Unternehmen / Schweiz

Swisscom steigert sich operativ

Analyse | Einmaleffekte verzerren den Gewinn des Telecomkonzerns. Italien spürt den Wettbewerb durch Iliad.

Swisscom steckt den harten Preiswettbewerb am Heimatmarkt weiter sehr gut weg. Bei der letzten Quartalskonferenz der Ära Urs Schaeppi gab es keine Überraschung im Umsatz. Der Telecomriese schaffte eine Punktlandung, wobei das Geschäftsvolumen im Vergleich zum Vorjahr leicht zurückging. Etwas überraschend steigerte Swisscom die Profitabilität infolge geringerer Ausgaben für die Kundenbindung und lag im Ebitda mit +1,2% auf 1,1 Mrd. Fr. über den Erwartungen. 

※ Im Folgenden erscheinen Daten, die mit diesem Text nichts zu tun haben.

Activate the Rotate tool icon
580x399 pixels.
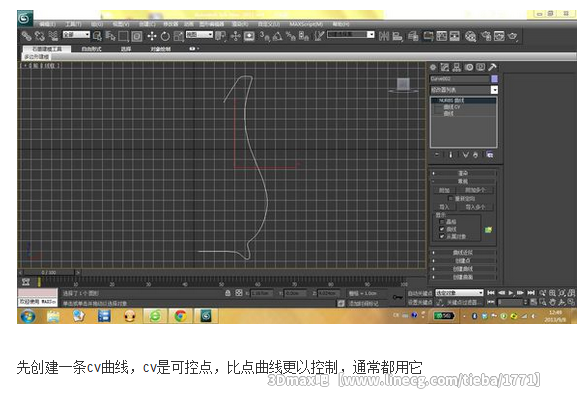(165, 36)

Der Gewinn fällt mit 447 Mio. Fr. signifikant geringer aus als im Vorjahr, wobei Einmaleffekte aus dem Verkauf der Belgacom-Infrastruktur und dem Übertrag einer Beteiligung von Fastweb mitspielen. Auf vergleichbarer Basis hätte Swisscom den Gewinn gesteigert. Der operative freie Cashflow fällt wegen geringerer Investitionen mit 543 Mio. Fr. ebenfalls höher aus.

Iliad-Angriff abgewehrt?

Unter genauer Beobachtung steht der Markt Italien, wo Swisscom mit dem Markteintritt von Iliad auf Qualität und das Business-Segment gesetzt hat. Auf einen Preiskampf mit den Franzosen, die im Bereich Breitband mit Kampfpreisen locken, wolle man sich nicht einlassen. «Diese Strategie ist im ersten Quartal aufgegangen», findet CEO Urs Schaeppi.